Google Drawings is not really a drawing app, it’s more of an online whiteboard. The app is designed to help people visualize ideas through flow charts, diagrams, and stencils. There is a chat window where participants can chime in. Images can be imported and moved around. But sadly there is no freehand drawing option. Google Drawings is best experienced in an HTML5 browser (Chrome, Safari, Firefox, IE9 if it supports SVG). Google Docs will also be discontinuing offline access via Google Gears on May3, and will bring it back later via HTML5.

The real news, though, is that Google Docs and Spreadsheets is getting more realtime. There has always been a noticeable delay when new edits get saved and synced up, especially when more than one person is working on the same document. Google is addressing this delay with an entirely new architecture built from the ground up.

Instead of waiting a few seconds to see the new sentences or spreadsheet figures someone else entered onto the doc you are both working on, you will now be able to see each change in realtime as each character is typed in. Google’s engineers developed a new Javascript layout engine which sits on top of the browser and allows realtime editing, faster overall responsiveness, and new features such as the ability to drag-and-drop floating images through a document while the text rewraps itself around the image on the fly. “Working on documents should be as easy as having a conversation,” says Goggle Docs product manager Anil Sabharwal. Users will need to turn on the new features in settings in order to see them.

Google Docs still lags Microsoft Office in features, but tries to make up for that by being a better way to edit and share docs and spreadsheets collaboratively among co-workers or anyone else. The key is to make it feel as responsive as a desktop app, even though it is in the cloud. During a briefing, Sabharwal showed a slide comparing the two, with check marks next to all of Google Docs’ supposed advantages (realtime multi-user editing, IM, storage in the cloud, mobile web access, no patches or updates, free with Google Apps).

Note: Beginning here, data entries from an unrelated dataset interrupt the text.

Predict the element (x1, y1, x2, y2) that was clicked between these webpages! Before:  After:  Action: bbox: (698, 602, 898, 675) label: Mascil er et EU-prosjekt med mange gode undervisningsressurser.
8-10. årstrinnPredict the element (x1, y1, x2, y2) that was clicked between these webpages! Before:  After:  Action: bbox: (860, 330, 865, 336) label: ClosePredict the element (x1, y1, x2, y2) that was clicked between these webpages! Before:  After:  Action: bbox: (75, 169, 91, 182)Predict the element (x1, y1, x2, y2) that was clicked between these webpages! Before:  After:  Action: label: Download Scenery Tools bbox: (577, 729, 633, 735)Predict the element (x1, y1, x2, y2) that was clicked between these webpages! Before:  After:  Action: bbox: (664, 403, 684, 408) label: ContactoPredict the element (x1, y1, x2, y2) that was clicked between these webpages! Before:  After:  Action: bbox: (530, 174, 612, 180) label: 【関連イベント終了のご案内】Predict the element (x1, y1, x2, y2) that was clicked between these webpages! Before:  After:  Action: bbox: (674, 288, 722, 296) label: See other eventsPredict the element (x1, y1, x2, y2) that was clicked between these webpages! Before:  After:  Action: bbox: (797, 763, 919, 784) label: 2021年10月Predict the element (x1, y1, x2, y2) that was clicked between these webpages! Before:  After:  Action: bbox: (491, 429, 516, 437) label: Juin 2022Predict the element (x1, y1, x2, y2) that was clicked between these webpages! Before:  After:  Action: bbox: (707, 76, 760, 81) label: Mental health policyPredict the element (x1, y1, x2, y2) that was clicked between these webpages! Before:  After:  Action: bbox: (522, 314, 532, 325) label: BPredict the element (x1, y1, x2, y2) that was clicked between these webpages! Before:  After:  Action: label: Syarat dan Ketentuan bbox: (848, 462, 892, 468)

He also showed the slide below, which is more conceptual than anything else in that it is not based on any data. But it does illustrate how Google thinks about attacking Office from below and winning over time by becoming a better collaboration tool. What I love about the chart, though, is that it places Google Docs in 2010 at just below Office 2003 in terms of an individual authoring tool. Of course, Microsoft is also moving to the cloud with Office 2010, and I’m sure they can make marketing charts which look very different.